Nothing else could have . . . so closed Muslim eyes and ears to our . . .
calls for reform in their region. It was as if Usama bin Laden, hidden in
some high mountain redoubt, were engaging in long-range mind control of
George Bush, chanting, 'invade Iraq, you must invade Iraq'." Clarke also
points to the diversion of military resources from the real war on terror,
and the squandering of financial resources that could be put to better use
in a peace initiative toward the Arabic world.
I am not suggesting that
we should not defend ourselves against terrorist attacks. The defense
includes tracking and dismantling terrorist cells by force of arms. Such a
defense does not, in my view, require a doctrine of preemption, and it is
better, for reasons I will indicate, not to call it a "war" on terror. Even
if one does characterize it as "preemptive war," it is crucial to recognize,
as Michael Ignatieff does (in a recent book on political ethics in an age of
terror), that such a war is "a lesser evil." It is an evil because it
entails the use of violence, but it is a lesser evil because it is designed
to prevent a greater evil, bloody terrorist attacks on civilian targets.
"Pre-emptive war can be justified only when the danger that must be
pre-empted is imminent, when peaceful means of averting the danger have been
tried and have failed and when democratic institutions ratify the decision
to do so." The Iraq war, he says, failed to meet all three of these tests.
Ignatieff's principal point is that without ethical rules and constraints
the constant temptation of a war on terror is to descend to the logic of
terror itself--an eye for an eye, a tooth for a tooth, taking the vengeance
of the Lord into our own hands. A terrorist's best hope of success is to
taunt us until we "let slip the dogs of war." Our goal must be to preserve
the identity of democratic society and prevent it from becoming what
terrorists believe it to be.
To this end we need not
only a defensive military strategy but an offensive political strategy.

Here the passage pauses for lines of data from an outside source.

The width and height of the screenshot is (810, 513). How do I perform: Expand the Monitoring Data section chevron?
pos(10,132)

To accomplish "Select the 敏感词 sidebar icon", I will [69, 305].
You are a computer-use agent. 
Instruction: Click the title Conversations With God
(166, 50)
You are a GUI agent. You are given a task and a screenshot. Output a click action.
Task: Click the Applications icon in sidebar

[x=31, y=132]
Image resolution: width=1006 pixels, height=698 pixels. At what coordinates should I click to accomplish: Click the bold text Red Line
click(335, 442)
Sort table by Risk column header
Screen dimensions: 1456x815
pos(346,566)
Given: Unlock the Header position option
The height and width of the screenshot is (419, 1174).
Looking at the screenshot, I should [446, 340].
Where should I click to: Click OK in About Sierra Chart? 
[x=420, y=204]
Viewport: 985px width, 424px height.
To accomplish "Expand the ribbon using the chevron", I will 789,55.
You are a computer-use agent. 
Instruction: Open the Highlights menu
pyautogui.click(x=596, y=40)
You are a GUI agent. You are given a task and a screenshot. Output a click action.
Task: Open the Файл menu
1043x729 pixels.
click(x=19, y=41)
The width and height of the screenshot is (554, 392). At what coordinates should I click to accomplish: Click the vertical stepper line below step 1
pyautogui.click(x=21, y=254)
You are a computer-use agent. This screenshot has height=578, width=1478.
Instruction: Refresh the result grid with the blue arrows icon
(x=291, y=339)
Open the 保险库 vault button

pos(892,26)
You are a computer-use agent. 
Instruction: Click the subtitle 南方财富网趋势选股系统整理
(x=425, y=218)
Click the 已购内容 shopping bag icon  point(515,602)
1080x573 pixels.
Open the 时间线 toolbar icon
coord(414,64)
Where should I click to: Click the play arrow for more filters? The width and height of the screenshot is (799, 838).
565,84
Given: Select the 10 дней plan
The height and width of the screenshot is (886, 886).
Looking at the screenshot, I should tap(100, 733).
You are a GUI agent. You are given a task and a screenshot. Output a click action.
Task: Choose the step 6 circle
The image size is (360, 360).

Clarke sets forth an alternative scenario to the invasion of Iraq. In
addition to eliminating our vulnerabilities to terrorism at home, we should
"have launched a concerted effort globally to counter the ideology of al
Qaeda and the larger Islamic terrorist movement with a partnership to
promote the real Islam, to win support for common American and Islamic
values, and to shape an alternative to the popular fundamentalist approach."
We should have been active in key countries such as Afghanistan, Iran, Saudi
Arabia, and Pakistan to strengthen open governments, encourage their reform,
and make it possible for them to go after the roots of terrorism in social
and economic grievances and fundamentalist indoctrination. Enormous economic
resources would be needed to do these things, but they are not available
because they were devoted to Iraq. Suppose we had taken the $300 to 500
billion that this war is likely to cost, and suppose that Europe and Asia
could add another $500 billion: such resources might begin to make a
difference in righting the age-old injustices suffered by the Arabic world.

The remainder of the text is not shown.